A Complex Payment Landscape: Co-occurring Health Conditions Challenge Bundled Payments

Pneumonia is one of the leading causes of hospitalization in the elderly. With the continued push toward value-based care and alternative payment models that incentivize providers to improve care and lower costs, this makes it a good candidate for episode-based care models. As an acute infection, pneumonia may be more naturally suited for episode-based payment than hospital admissions for exacerbations of chronic conditions, such as heart failure.
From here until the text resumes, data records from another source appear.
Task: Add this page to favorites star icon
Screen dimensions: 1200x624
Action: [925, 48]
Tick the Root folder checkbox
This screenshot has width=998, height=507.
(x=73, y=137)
But in practice, it’s not that simple, and there are obstacles to reforming payment for pneumonia care.

Although pneumonia is common, it often comes with other conditions that can make designing a successful payment bundle difficult. In a new study titled Pneumonia is Not Just Pneumonia, LDI Executive Director Rachel M. Werner, Senior Fellow Amol S. Navathe, and colleague Jessica T. Lee found that pneumonia-related conditions aggravate in the payment landscape for patients and providers.
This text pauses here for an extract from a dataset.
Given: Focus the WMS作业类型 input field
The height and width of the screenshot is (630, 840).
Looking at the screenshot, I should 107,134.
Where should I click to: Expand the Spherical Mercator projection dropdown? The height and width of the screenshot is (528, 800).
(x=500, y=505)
Common comorbidities of pneumonia, such as chronic obstructive pulmonary disease (COPD) and heart failure, play a major role in affecting treatment patterns and therefore costs of care for patients with pneumonia. Investigators want to understand how comorbidities influence the use of postacute care, such as care provided by nursing facilities, because it accounts for a large portion of costs and/or savings in others’ other bundled payments.

To explore the prevalence of comorbidities for pneumonia and their association with postacute care costs and utilization, investigators analyzed hospital discharges of Medicare beneficiaries hospitalized for pneumonia, with and without included, using Medicare claims data from 2010-2016.

The investigators found that, as hypothesized, patients with COPD and/or heart failure comorbidities had higher total charges within 90 days after hospitalization. Not surprisingly, payments were highest in patients with more comorbidities compared to those with fewer.

Although, surprisingly, more comorbidities do not always translate into more time in institutional postacute care: Compared to patients with pneumonia alone, patients with pneumonia and COPD or with pneumonia, COPD, and failure to heart were more likely to be discharged from a facility, and those discharged from a facility spent fewer days there.

According to co-investigator Jessica T. Lee, It makes clinical sense that patients who still qualify for hospital admission without the most common comorbidities may be sicker in ways that are hard to detect in claims data. , like not being able to eat enough. at home while they have pneumonia, factors that will influence their need for help after discharge. But that may mean that diagnoses that appear to be chronic conditions, such as infections, may require care that is more reflective of the patient’s status than the admission diagnosis, even if you adjust for comorbidities.

These results highlight how a patient’s co-morbid conditions of pneumonia can significantly influence their costs and course of care, offering valuable insight for planning value-based care interventions. The investigators suggested that to design the most effective alternative payment models for common conditions such as pneumonia and other conditions with high hospitalization rates, health care leaders and policymakers should consider comorbidities in addition to other patient characteristics.

The study, Pneumonia Is Not Just Pneumonia: Differences in Utilization and Costs with Common Comorbidities, was published on October 10, 2023 in Journal of Hospital Medicine. Authors include Jessica T. Lee, Amol S. Navathe, and Rachel M. Werner.